Durante las últimas semanas, acudir a la Sierra de Guadarrama ha sido uno de los pasatiempos elegidos por multitud de turistas y montañeros segovianos y madrileños. Muestra de ello, cuando la meteorología invita a que así sea, son los interminables atascos que se generan en los accesos desde Madrid y el colapso de los aparcamientos de la zona, especialmente los de Navacerrada y Cotos.

Estos aparcamientos, situados uno en suelo segoviano, el otro en suelo madrileño y los dos junto a la línea que separa Castilla y León de la Comunidad de Madrid, guardan ciertas particularidades que se han acentuado con los cierres perimetrales y la prohibición de cruzar los límites de ambas comunidades. Estas limitaciones han generado problemas y han obligado a las administraciones a ponerse de acuerdo para tratar de buscar una solución. O al menos solo en un caso.

Según entendemos desde la Federación de Deportes de Montaña, Escalada y Senderismo de Castilla y León (FDMESCYL), estas soluciones solo han llegado para contentar a la población madrileña, desatendiendo los intereses de los castellanos y leoneses. Desde el pasado 9 de enero, la Junta de Castilla y León estableció una excepción al cierre perimetral de la autonomía, permitiendo legalmente a la población de la Comunidad de Madrid acceder al aparcamiento de Navacerrada, situado en la provincia de Segovia, concretamente en el término municipal de la Granja de San Ildefonso.

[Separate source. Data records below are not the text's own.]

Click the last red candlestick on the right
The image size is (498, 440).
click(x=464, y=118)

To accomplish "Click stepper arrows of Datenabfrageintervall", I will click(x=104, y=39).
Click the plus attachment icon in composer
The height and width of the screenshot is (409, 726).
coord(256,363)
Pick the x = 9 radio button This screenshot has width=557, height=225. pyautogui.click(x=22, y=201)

En el caso contrario se encuentra el aparcamiento de Cotos, que situado en suelo madrileño junto al límite de Segovia no cuenta con un marco legal para que los castellanos y leoneses puedan hacer uso y disfrute de él, viendo como en su caso las posibilidades de aparcar para pasar el día en la Sierra se reducen a la mitad. El colectivo montañero segoviano, denuncia la desigualdad que se ha generado con esta medida. “Nadie entiende como, si se puede llegar a un acuerdo en Navacerrada, que puede ser entendible dadas las circunstancias, en Cotos -que ocurre exactamente lo mismo- no hayan encontrado la misma solución”, comentan.

Además, este colectivo denuncia que con estas restricciones los usuarios castellanos y leoneses “no pueden acceder a la estación de Valdesquí o transitar por rutas que nacen cerca de ese aparcamiento y discurren por territorios madrileños, como Cabezas de Hierro o la ascensión sur del Peñalara”, a diferencia de lo que ocurre en Navacerrada, “donde los montañeros madrileños transitan sin ningún problema por La Mujer Muerta, por la vertiente norte de Siete Picos o el Camino Schmidt, que son zonas segovianas”.

La situación actual de confinamiento autonómico es probable que se extienda hasta prácticamente la llegada del verano por lo que lo más lógico y, casi cuestión de sentido común, sería llegar a un acuerdo con la Comunidad de Madrid para el aparcamiento en Cotos como el que se ha llegado en el aparcamiento de Navacerrada.

Javier González Lázaro, presidente de la FDMESCYL, asegura “que le parece perfecto que los madrileños puedan entrar en la comunidad autónoma de Castilla y León para disfrutar de la Sierra del Guadarrama en su vertiente segoviana, pero entendemos que los segovianos actualmente, y todos los castellanos y leoneses cuando se pueda, deberían poder acceder del mismo modo a estas zonas madrileñas tan próximas”.